Foreign policy: The moral dimension

by Sam Roggeveen - 7 August 2012 5:43PM

Rodger Shanahan's piece on Australian uranium sales to the UAE makes a familiar argument about the moral price we must pay in order to sell our goods to odious regimes.

But he assumes that the moral dimension falls completely on one side: you can either do the right thing morally and your economic interests suffer, or you can serve mammon and let the rights and freedoms of the people whose government you are trading with go to hell.

But as Paul Keating said yesterday at the Hugh White book launch and as Hugh argues in his book, material progress is itself a moral good. Lifting hundreds of millions of Chinese people out of poverty, broadening their life choices, improving their health and education, improving their life expectancy, moving them out of manual subsistence labour: these are all advances in human freedom, and helping China achieve them is in part a moral choice, not just a self-serving economic one.

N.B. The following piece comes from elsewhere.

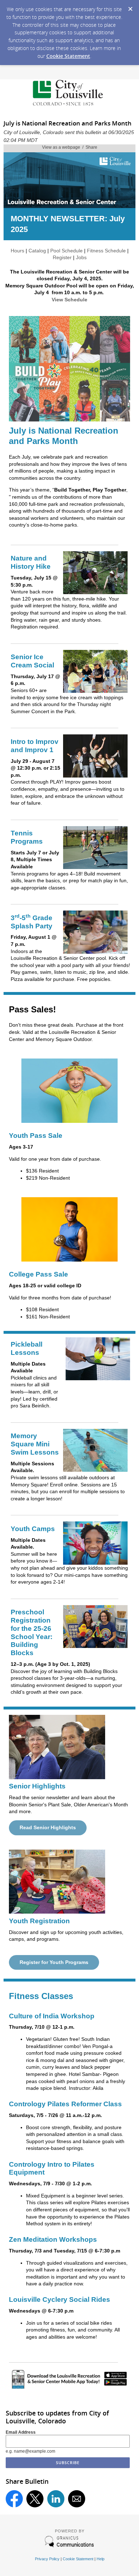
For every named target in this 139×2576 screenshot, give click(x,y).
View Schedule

In the case of the UAE, such arguments today carry less force, given that the country is already quite wealthy. But you might add to the moral calculus the good we are doing by helping the UAE move away from fossil fuels.

In dealing with China, we as a country have certainly had to censor ourselves over some of China's dreadful abuses of its own people. But what's the alternative? If Australia decided, on human rights grounds, not to trade with China, that would have a moral cost. The greater freedom we achieved to criticise China would come at the expense of China's growth, which would be retarded by our actions. That would lead to genuine suffering.

Trading with odious regimes doesn't always make us immoral. It just means that we recognise the competing moral goods in play and the moral dimension of economic progress. Politics is almost always about choosing the lesser evil, and the moral calculus is never as sharply defined as Rodger implies.

Photo courtesy of Wikipedia.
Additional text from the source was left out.